Justice Ministry reckons ICTA's role vigorous
Assessing its contribution to cybercrime prevention :
Justice Ministry Secretary Suhada Gamlath said that the Justice
Ministry has received substantial strength from the ICT Agency of Sri
Lanka in its efforts against cybercrimes.
He said this during his keynote address as the guest of honour at the
inauguration of the two-day international workshop on a 'Cooperation
Against Cybercrime in South Asia,' jointly hosted by the Council of
Europe and ICTA.
Supreme Court Judge, Justice R K S Suresh Chandra, Economic
Crime Division European Council Head Alexander Seger and
ICTA Director and Legal Advisor Jayantha Fernando along with
some of the participants at the workshop.
Speaking further during the keynote address on the occasion at the
launch of the workshop held at Hilton Colombo Residence recently,
Justice Ministry Secretary commended the contribution made by the staff
of ICTA, in particular its Director and Legal Advisor Jayantha Fernando
towards the formulation of the Computer Crime Act, No 24 of 2007.

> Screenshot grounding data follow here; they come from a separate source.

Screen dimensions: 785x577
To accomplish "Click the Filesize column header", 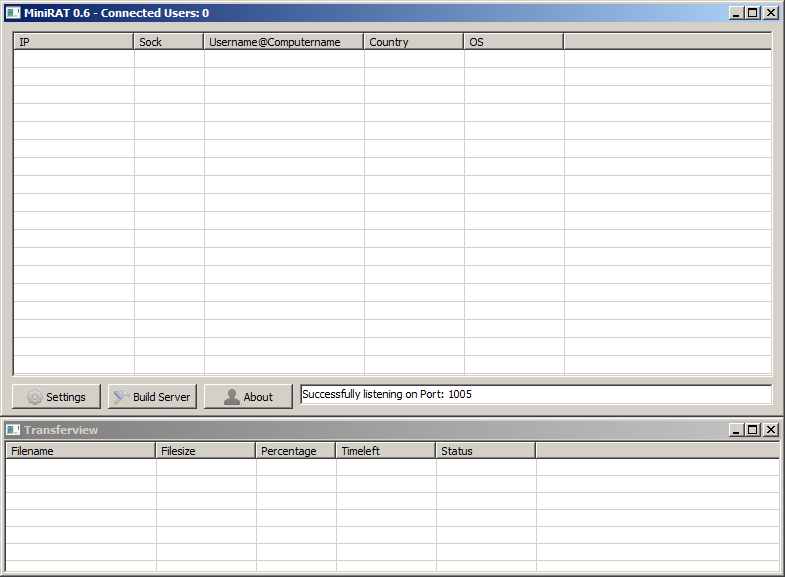I will pyautogui.click(x=206, y=451).
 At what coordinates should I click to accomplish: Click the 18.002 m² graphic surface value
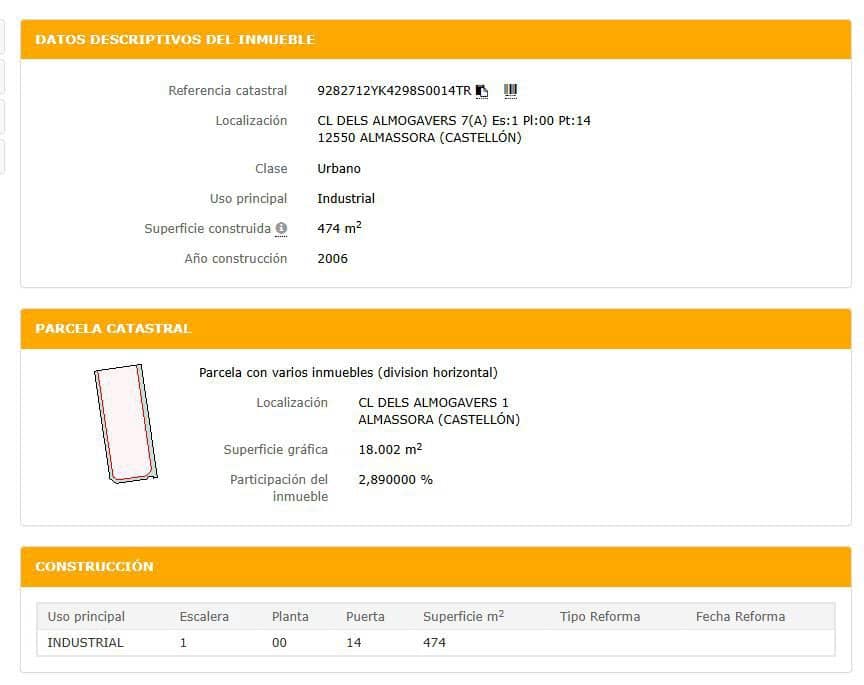[x=390, y=450]
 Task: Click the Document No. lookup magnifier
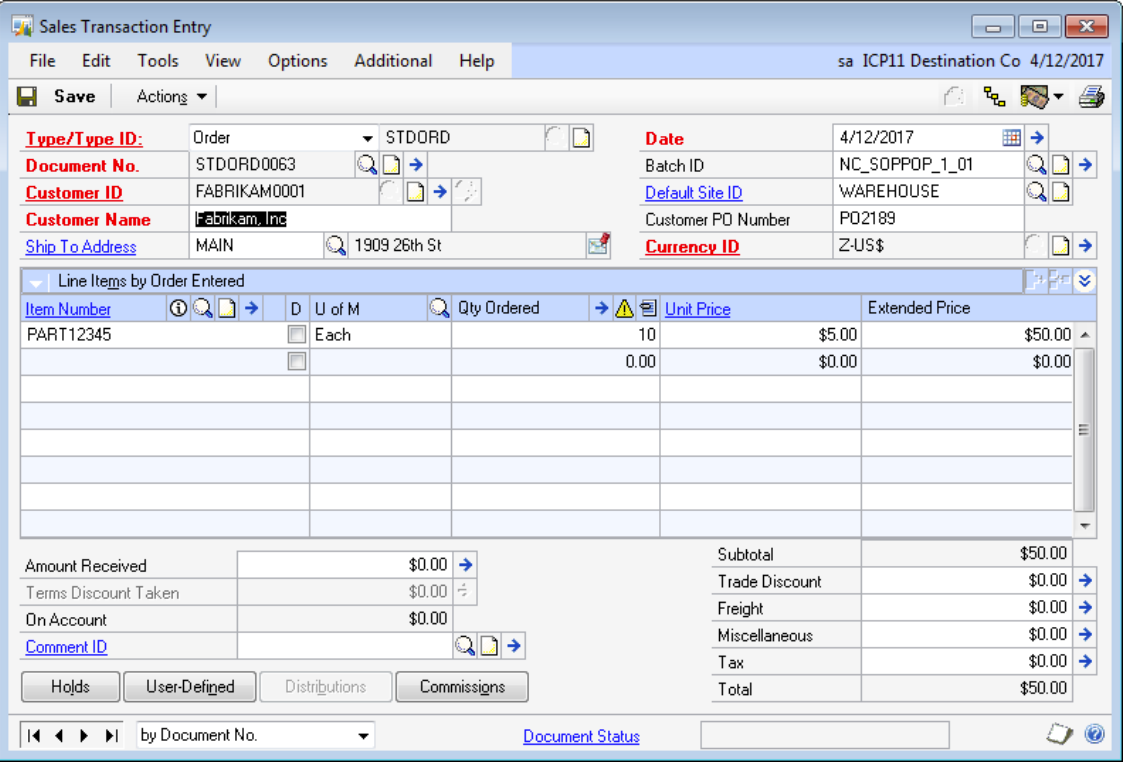click(x=367, y=165)
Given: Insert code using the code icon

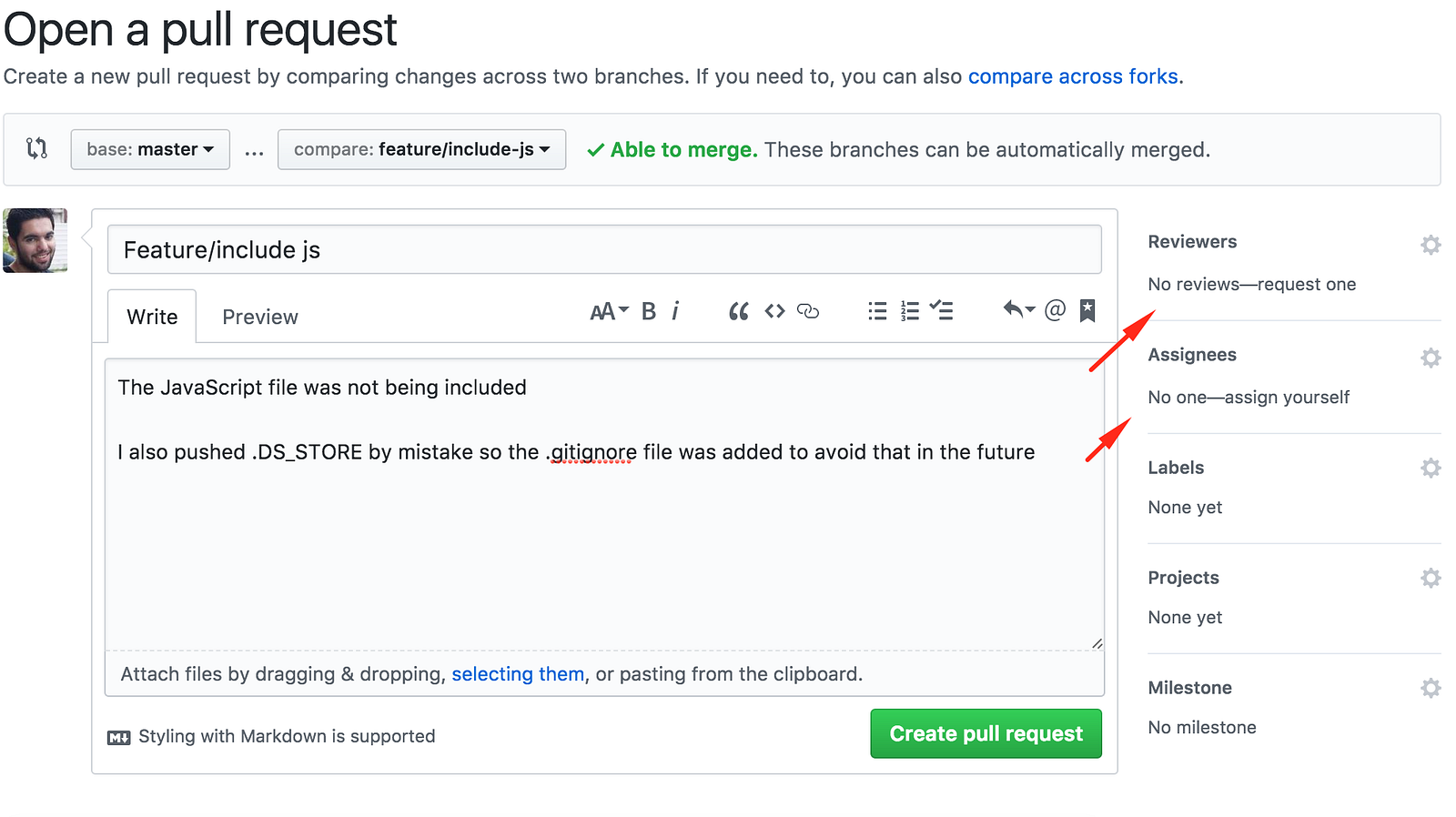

Pointing out the need for further endeavours the Secretary said,
"Since the Act was certified by the Speaker on July 9, 2007, there are
194 investigations ongoing under this Act. However no indictments have
been filed to date. But this is not unusual.
This is the experience in many countries. Hence the need of further
collective effort at domestic, regional and international level to give
teeth to this piece of legislation especially through further work on
electronic evidence as well as training for judges and prosecutors", the
Secretary said. ICTA Chairman Professor P W Epasinghe said, "For
countries of South Asia as for societies in other regions of the world
information and communication technologies provide unprecedented
opportunities for social and economic development. However, as societies
rely on ICT, at the same time they become vulnerable to risks such as
cybercrime. Cooperation at all levels such as, public-private,
international is a crucial element of the response.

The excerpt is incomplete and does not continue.